Macerata, 18 maggio 2019 - Mohammad Touré, il 26enne originario del Mali, il ferito più grave tra le sei vittime di Luca Traini, si trova ora in mezzo alla strada. È stato buttato fuori dal progetto d’accoglienza in quanto ha un permesso di soggiorno per motivi umanitari. E non ha potuto avere quello di giustizia, che era stato promesso a tutte le vittime, proprio perché destinatario dell’altro titolo di soggiorno: rischia così di non poter vedere (a differenza degli altri feriti nel raid) la fine del processo di appello a Traini.
Orfano, ha lasciato il suo Paese per fuggire da una situazione di conflitto. «Non mi aspettavo che, scappato da una zona di guerra in Mali, il Paese ospitante mi avrebbe anche buttato in mezzo a una strada, dopo che già sono stato ridotto in fin di vita per motivi razziali». Lo afferma con una grande amarezza, oggi, il 26enne, al quale, quella mattina del 3 febbraio 2018 Traini sparò mentre passeggiava in via dei Velini, colpendolo al torace e all’addome: fu operato, e rimase ricoverato per 16 giorni. «Era stato anche in Rianimazione – precisa il suo legale, l’avvocato Gianfranco Borgani –, ha sofferto molto. Adesso sta un po’ meglio, però ha perso il diritto a vitto e alloggio in quanto lo Sprar non è più compatibile con la tipologia del suo permesso di soggiorno. E così, oltre a non aver visto un euro di risarcimento, adesso non ha più diritto a una casa né a nulla».
«Viene decretata la revoca delle misure d’accoglienza nei confronti di Touré con effetto immediato poiché già titolare di soggiorno ‘motivi umanitari’», si legge sull’atto della prefettura. Così, dal 30 aprile, Touré è in strada: «Si arrangia dormendo da amici, mangia da loro, va avanti come può – racconta Borgani –. In tasca non ha un soldo. Ha provato a cercare lavoro ed è disposto a tutto ma, tra le difficoltà della lingua e quelle per il trauma, e con il fatto che il permesso di soggiorno è precario (scadrà l’estate del prossimo anno) finora non ha trovato nulla». Touré era assegnato a un centro accoglienza temporanea a Macerata, gestito dal Gus, «in quanto richiedente asilo e perché privo di mezzi di sussistenza»: dal momento che ha avuto il permesso umanitario, ha perso uno dei requisiti essenziali per restare nel progetto in quanto non più richiedente asilo.

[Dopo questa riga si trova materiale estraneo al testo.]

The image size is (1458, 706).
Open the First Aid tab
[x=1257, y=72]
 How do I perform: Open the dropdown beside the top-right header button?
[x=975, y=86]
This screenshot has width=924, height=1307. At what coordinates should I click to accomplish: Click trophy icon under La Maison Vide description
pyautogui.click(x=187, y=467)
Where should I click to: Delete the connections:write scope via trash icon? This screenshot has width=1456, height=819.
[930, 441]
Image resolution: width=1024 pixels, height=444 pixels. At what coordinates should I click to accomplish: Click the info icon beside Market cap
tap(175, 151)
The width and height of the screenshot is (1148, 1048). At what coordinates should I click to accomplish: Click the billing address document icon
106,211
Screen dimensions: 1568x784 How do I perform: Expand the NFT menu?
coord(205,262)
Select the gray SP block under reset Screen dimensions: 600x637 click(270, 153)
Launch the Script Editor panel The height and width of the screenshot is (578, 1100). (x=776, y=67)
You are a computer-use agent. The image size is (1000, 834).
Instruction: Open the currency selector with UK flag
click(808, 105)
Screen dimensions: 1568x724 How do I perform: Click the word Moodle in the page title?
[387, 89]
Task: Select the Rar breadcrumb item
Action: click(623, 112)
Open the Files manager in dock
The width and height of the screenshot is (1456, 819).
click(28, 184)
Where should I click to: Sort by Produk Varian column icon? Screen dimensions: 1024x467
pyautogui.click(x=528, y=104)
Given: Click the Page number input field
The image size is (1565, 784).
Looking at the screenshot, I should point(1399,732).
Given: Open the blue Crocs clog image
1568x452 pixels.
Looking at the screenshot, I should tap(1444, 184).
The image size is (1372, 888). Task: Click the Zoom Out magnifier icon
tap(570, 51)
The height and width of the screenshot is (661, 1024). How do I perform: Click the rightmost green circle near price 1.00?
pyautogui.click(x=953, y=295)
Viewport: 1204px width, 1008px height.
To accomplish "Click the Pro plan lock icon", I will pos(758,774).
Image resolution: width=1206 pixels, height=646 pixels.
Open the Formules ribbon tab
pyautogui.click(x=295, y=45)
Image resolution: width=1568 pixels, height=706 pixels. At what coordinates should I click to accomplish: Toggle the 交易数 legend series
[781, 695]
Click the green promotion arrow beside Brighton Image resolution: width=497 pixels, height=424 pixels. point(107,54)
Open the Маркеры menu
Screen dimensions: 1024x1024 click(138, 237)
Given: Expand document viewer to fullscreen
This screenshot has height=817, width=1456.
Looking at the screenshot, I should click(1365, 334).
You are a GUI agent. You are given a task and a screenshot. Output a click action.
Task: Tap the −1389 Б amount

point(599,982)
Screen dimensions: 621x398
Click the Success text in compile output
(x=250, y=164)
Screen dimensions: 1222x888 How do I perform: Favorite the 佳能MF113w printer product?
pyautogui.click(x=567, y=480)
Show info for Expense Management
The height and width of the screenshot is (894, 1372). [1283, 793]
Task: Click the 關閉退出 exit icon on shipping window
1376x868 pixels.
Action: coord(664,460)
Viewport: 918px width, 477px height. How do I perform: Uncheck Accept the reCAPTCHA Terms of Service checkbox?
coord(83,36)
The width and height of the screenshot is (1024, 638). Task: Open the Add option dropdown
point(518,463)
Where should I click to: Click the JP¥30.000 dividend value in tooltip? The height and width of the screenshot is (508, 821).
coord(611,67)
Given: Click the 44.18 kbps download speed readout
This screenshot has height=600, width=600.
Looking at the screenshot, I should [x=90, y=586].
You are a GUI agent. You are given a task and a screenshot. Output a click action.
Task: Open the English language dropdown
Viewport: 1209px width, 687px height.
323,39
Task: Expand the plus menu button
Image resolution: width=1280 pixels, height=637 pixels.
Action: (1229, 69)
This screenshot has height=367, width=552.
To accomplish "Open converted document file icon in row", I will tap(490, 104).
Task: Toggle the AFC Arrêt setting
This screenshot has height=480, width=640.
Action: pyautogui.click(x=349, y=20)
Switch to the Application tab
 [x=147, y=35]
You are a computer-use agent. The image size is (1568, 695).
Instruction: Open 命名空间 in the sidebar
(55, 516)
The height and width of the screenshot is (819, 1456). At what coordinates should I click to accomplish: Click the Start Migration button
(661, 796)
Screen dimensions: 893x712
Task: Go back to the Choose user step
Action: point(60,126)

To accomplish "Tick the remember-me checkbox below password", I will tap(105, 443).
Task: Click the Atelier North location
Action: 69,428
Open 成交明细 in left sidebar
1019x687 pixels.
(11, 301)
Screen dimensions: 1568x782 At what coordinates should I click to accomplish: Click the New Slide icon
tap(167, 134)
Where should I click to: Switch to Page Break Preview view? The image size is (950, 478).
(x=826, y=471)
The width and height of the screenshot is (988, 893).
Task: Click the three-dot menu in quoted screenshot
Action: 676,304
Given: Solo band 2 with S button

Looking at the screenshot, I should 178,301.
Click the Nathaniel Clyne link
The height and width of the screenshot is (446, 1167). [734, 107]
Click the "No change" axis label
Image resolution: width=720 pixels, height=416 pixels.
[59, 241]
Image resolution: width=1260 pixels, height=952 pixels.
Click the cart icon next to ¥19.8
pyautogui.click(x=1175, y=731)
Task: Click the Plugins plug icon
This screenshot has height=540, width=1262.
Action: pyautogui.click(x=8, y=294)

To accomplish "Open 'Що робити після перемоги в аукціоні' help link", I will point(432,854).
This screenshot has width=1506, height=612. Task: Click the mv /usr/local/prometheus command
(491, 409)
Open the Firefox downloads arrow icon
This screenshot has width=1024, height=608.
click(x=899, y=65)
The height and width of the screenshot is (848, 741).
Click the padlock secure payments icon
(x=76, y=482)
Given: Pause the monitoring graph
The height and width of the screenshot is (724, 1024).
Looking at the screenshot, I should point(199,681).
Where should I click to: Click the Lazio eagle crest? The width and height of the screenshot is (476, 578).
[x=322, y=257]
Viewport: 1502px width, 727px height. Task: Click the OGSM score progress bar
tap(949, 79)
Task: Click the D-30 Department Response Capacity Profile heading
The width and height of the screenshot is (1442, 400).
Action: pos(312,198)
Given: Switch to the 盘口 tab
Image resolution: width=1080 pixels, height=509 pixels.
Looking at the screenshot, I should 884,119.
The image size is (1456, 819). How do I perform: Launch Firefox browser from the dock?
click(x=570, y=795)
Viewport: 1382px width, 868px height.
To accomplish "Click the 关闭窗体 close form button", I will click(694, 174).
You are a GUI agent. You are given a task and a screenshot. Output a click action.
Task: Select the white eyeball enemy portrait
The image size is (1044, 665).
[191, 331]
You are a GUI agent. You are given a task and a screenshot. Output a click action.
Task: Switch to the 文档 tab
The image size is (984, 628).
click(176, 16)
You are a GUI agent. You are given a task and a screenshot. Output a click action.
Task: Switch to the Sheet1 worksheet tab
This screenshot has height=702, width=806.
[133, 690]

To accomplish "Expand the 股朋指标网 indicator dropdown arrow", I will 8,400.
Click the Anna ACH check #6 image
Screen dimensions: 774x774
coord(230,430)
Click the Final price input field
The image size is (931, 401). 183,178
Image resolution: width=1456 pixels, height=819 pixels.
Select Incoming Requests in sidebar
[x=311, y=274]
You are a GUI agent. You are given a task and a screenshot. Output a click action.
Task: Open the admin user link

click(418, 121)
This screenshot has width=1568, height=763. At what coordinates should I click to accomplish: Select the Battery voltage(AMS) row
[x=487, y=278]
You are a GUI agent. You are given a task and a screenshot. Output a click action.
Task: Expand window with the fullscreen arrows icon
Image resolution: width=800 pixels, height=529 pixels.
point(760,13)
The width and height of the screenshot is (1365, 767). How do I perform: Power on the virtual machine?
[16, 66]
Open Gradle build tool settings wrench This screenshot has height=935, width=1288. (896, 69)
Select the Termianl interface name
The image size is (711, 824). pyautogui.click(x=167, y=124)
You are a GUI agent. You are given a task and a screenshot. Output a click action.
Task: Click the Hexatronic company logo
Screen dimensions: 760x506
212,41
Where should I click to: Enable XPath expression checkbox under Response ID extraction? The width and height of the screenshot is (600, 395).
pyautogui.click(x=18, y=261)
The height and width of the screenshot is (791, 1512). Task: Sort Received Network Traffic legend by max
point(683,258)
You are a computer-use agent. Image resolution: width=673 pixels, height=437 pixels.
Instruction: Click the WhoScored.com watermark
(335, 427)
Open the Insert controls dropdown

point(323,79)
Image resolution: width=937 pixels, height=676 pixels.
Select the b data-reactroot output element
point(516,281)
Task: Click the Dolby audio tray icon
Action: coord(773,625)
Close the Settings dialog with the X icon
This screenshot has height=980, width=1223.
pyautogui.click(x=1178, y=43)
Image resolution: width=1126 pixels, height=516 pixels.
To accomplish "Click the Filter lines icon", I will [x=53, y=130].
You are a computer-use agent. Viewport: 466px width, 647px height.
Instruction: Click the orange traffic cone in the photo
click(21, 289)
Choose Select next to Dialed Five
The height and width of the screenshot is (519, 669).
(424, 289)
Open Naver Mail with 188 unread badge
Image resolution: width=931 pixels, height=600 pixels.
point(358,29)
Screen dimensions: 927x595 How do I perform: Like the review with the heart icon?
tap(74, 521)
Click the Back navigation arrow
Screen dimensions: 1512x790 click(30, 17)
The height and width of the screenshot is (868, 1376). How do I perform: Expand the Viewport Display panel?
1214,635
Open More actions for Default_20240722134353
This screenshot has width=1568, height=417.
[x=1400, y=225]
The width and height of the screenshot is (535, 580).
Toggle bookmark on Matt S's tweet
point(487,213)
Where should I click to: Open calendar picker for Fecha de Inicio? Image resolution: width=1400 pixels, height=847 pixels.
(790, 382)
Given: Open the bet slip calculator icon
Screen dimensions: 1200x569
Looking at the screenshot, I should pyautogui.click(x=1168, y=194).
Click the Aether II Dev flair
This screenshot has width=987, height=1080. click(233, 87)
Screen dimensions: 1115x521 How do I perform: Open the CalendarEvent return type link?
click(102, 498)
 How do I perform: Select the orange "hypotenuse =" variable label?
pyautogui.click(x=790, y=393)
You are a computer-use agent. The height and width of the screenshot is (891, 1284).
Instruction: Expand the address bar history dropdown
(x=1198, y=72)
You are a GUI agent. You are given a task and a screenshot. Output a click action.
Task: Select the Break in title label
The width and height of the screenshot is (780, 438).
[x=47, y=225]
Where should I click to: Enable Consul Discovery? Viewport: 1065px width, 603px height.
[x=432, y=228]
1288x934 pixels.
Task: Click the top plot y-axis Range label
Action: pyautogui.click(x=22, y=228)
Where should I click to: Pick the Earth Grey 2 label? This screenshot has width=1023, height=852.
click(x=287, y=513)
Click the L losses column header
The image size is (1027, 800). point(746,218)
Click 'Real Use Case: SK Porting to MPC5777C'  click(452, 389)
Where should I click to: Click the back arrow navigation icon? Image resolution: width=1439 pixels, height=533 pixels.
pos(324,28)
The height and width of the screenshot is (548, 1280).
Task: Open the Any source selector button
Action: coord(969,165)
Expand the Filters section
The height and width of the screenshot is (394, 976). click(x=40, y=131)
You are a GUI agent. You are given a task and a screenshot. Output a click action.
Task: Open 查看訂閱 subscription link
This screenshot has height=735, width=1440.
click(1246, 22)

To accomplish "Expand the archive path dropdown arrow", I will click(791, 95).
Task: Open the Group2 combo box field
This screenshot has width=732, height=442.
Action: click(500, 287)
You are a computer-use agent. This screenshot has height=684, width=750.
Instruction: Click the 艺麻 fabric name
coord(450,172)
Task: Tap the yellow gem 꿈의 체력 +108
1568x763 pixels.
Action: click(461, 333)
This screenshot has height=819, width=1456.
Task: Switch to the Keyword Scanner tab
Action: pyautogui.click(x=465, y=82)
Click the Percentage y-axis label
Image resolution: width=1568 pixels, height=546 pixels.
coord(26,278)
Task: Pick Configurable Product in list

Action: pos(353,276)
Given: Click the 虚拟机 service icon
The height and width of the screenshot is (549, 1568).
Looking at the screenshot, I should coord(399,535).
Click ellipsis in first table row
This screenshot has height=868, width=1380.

Non può più beneficiare del progetto Sprar, «con tutto ciò che questo comporta – fa notare Borgani –. Il progetto Sprar serve anche per l’inserimento lavorativo.
Togliendolo da lì, viene meno ogni progettualità di vita per lui. Quanto al ricorso, c’è tempo fino a metà giugno per presentarlo al Tar, valuteremo se ne vale la pena». Per molti mesi, il 26enne aveva avuto difficoltà a uscire di casa: Borgani aveva ripetuto che, «se si viene feriti solo per il colore della pelle, è legittimo pretendere un risarcimento per danni morali, oltre che materiali. Touré poi ha rischiato di non farcela». Nella relazione su di lui, la psicologa scriveva che il ragazzo, dopo Traini, ha vissuto «una fase di rimozione e negazione dell’evento» con stati ansioso-depressivi che ne compromettevano la ripresa delle normali attività quotidiane. Nella relazione, si parlava anche di «riattivazione di ricordi ed emozioni legati alla difficilissima e pericolosa permanenza in Libia».